Correlation of cytogenetic analysis and loss of heterozygosity studies in human diffuse astrocytomas and mixed oligo-astrocytomas
- PMID: 1283325
- DOI: 10.1002/gcc.2870050412
Correlation of cytogenetic analysis and loss of heterozygosity studies in human diffuse astrocytomas and mixed oligo-astrocytomas
Abstract
The aims of this study were to correlate cytogenetic studies and molecular genetic loss of heterozygosity (LOH) analyses in human astrocytomas and mixed oligo-astrocytomas, and to locate putative tumor suppressor genes on chromosome 10. Paired blood and tumor samples from 53 patients were analyzed. The tumors included 45 diffuse astrocytomas (39 grade 4, 4 grade 3, and 2 grade 2), 1 astroblastoma, and 7 mixed oligo-astrocytomas (2 grade 4, 4 grade 3, and 1 grade 2). By cytogenetic analyses the most common numeric chromosome abnormalities were +7, -10, -13, -14, -17, +19, -22, and -Y. The most common structural abnormalities involved chromosome arms 1p, 1q, 5p, and 9p. By LOH and dosage analysis the most common molecular genetic abnormalities were of chromosome arms 5p, 6p, 7q, 9p, 10p, 10q, 13q, 14q, 17p, and 19p. When the results of all methods were combined, the most commonly abnormal chromosomes were, in descending frequency, 10, Y, 17, 7, 13, and 9. In 80 percent of cases the cytogenetic and molecular genetic studies were concordant.
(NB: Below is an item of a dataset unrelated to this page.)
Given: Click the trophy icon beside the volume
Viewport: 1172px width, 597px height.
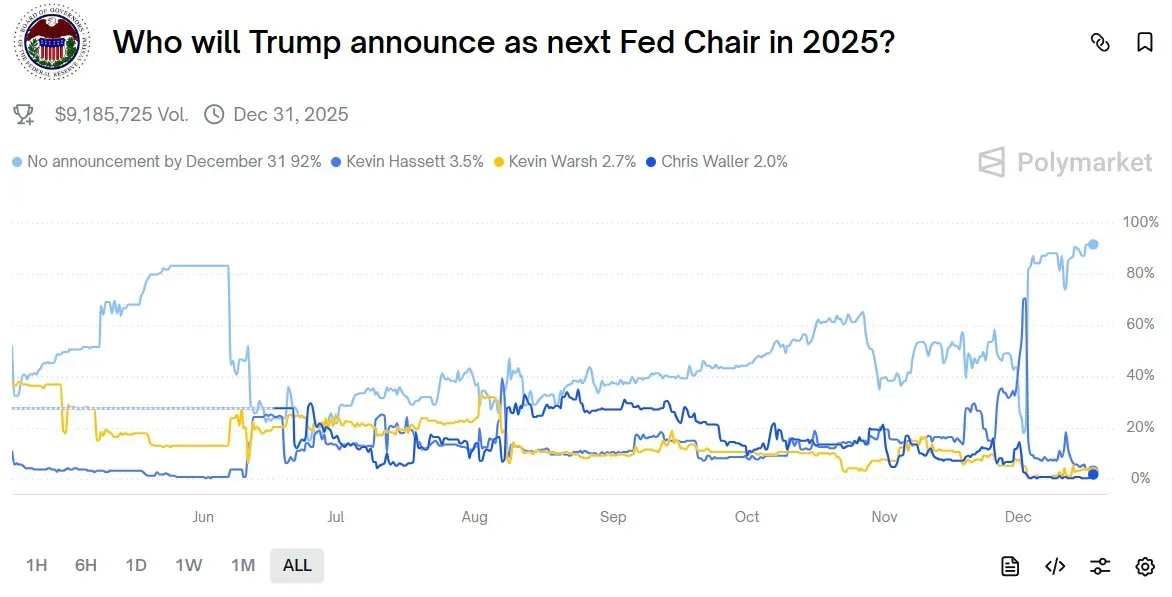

LOH studies were more sensitive in detecting loss of genetic material than cytogenetic analyses and accounted for 60% of the discordant results. When there were structural abnormalities, such as translocations or inversions, cytogenetic analysis was more sensitive in detecting an abnormality than molecular genetic studies. In addition to the 24 tumors which appeared to lose an entire copy of chromosome 10, there were 10 tumors with molecular genetic or cytogenetic evidence of loss of only a portion of chromosome 10. The genetic analyses of these tumors suggest that there are 2 regions on chromosome 10 that may contain potential tumor suppressor genes. One lies distal to locus D10S22 from 10q22 to 10qter, and the other lies proximal to locus TST1 on the 10q arm near the centromere or on the 10p arm.